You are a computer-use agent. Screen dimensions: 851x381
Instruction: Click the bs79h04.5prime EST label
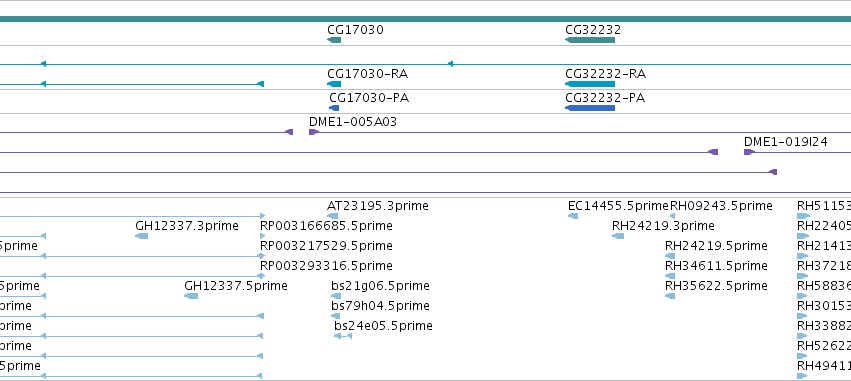point(380,306)
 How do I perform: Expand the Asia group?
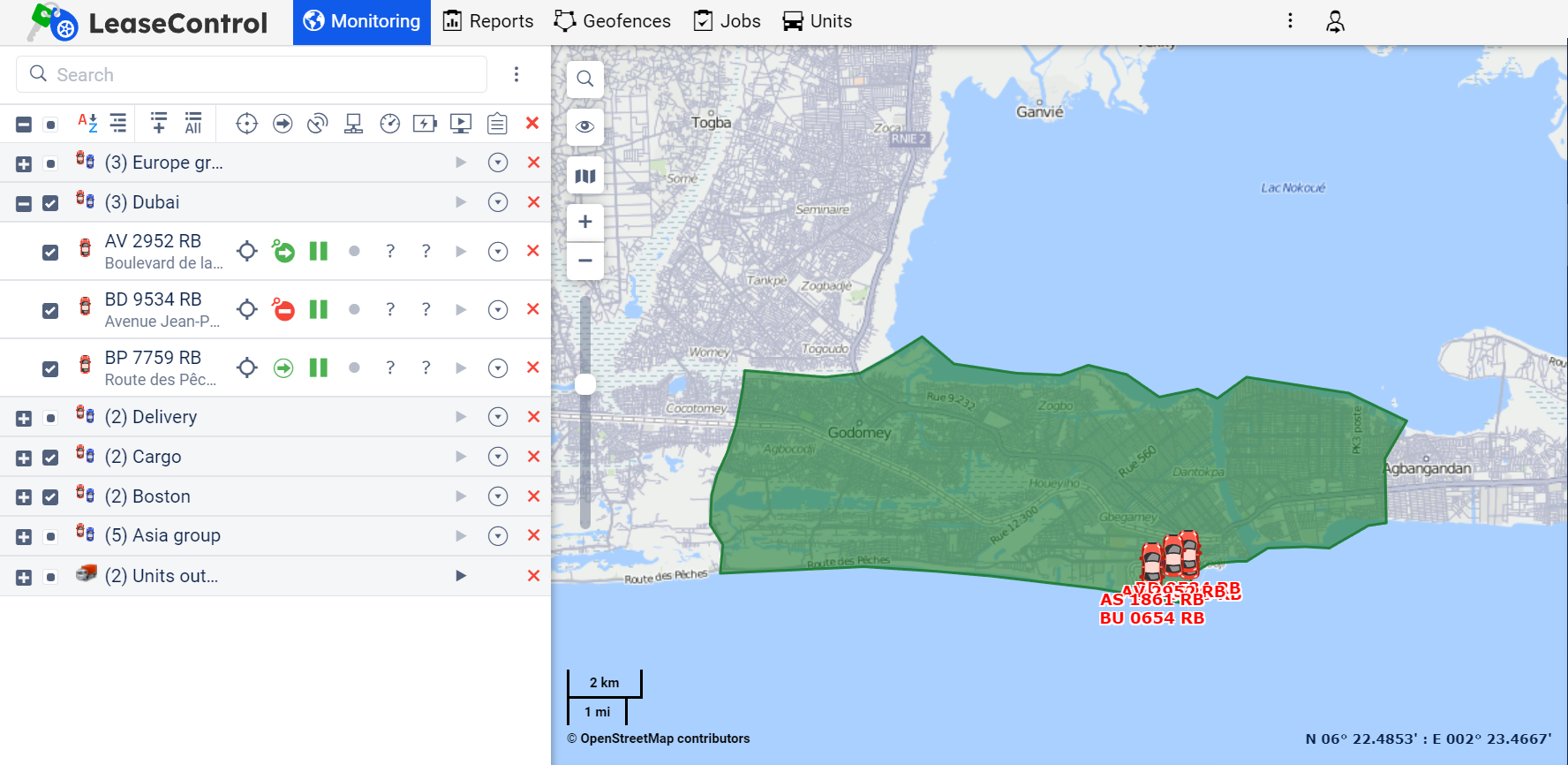point(24,536)
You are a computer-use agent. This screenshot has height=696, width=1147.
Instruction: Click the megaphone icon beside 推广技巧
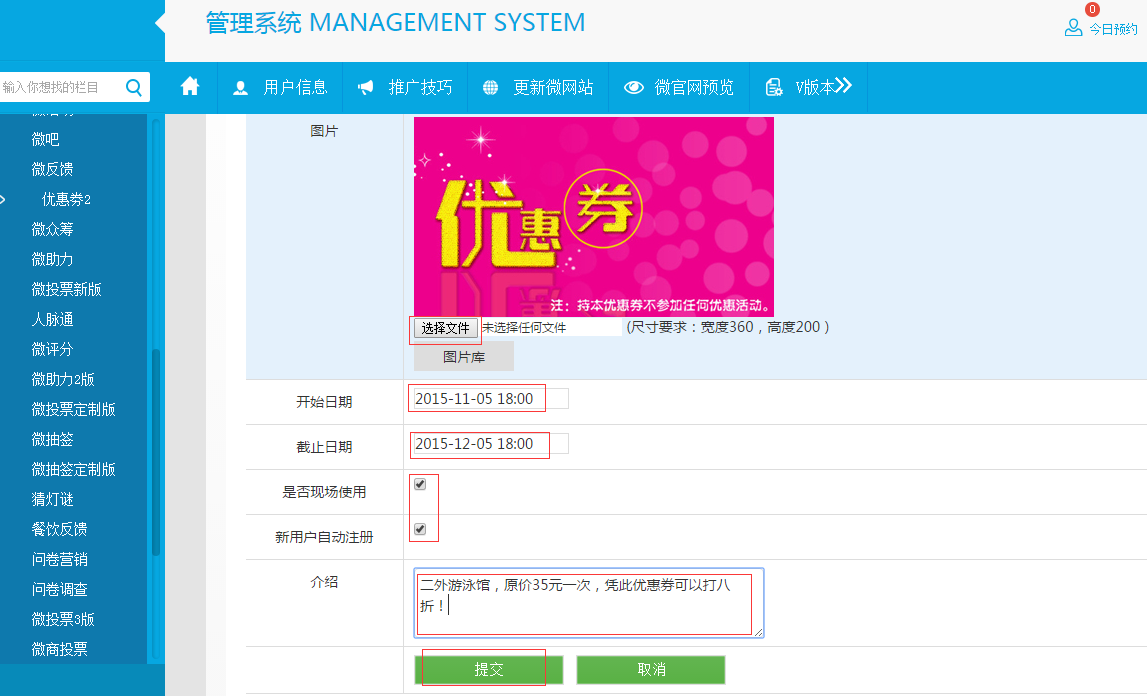pos(366,88)
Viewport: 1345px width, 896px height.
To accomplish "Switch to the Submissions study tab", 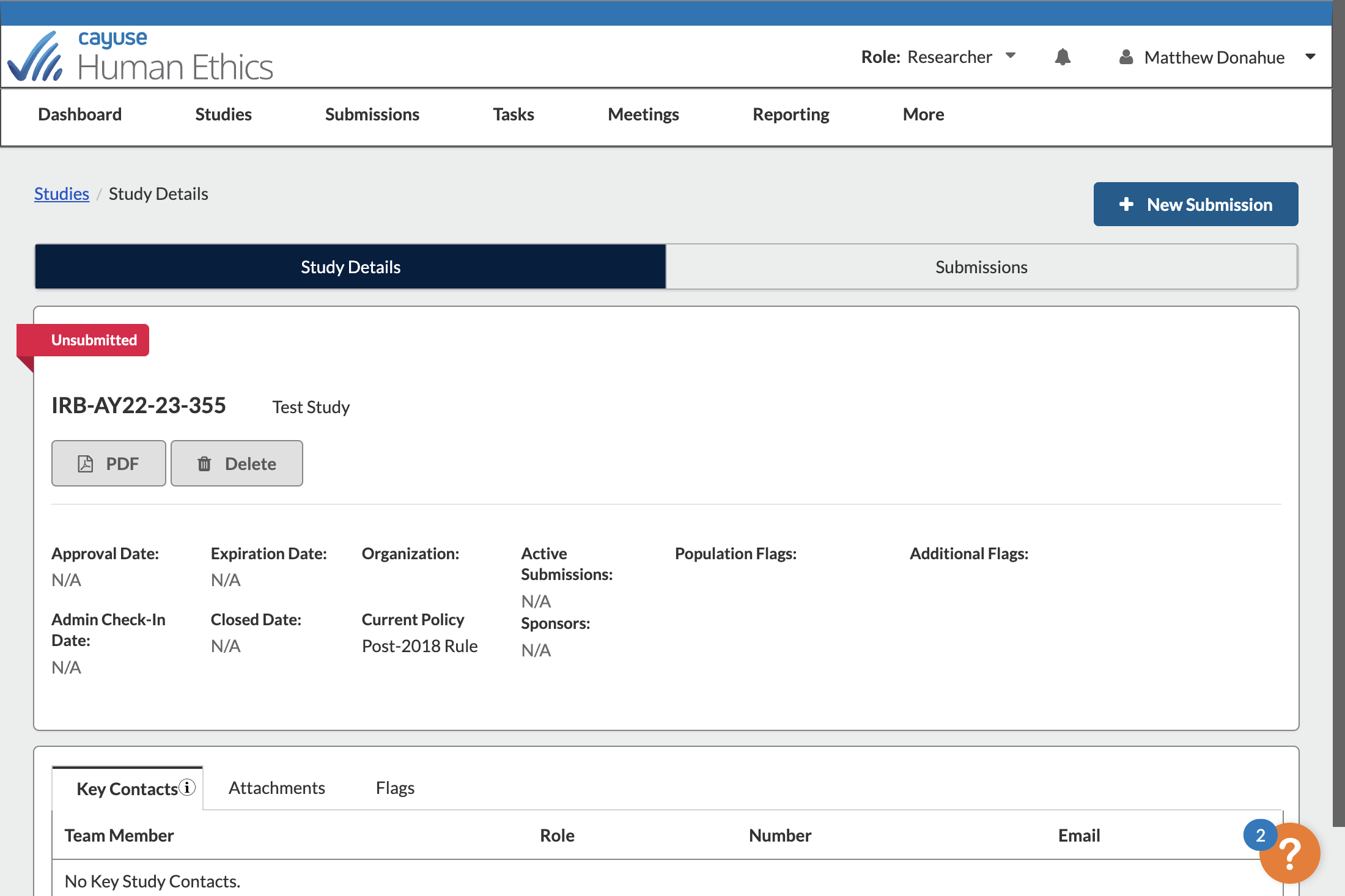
======
WHAT YOU HAVE TO DO:
Recast the rows above as a Markdown table with the columns "No." and "Text": one numbered line per table row, with blank lines omitted. Leave the pictures out of the table.

THE SOLUTION:
| No. | Text |
|---|---|
| 1 | You are a computer-use agent. Screen dimensions: 851x381 |
| 2 | Instruction: Click the bs79h04.5prime EST label |
| 3 | point(380,306) |
| 4 |  How do I perform: Expand the Asia group? |
| 5 | point(24,536) |
| 6 | You are a computer-use agent. This screenshot has height=696, width=1147. |
| 7 | Instruction: Click the megaphone icon beside 推广技巧 |
| 8 | pos(366,88) |
| 9 | Viewport: 1345px width, 896px height. |
| 10 | To accomplish "Switch to the Submissions study tab",  |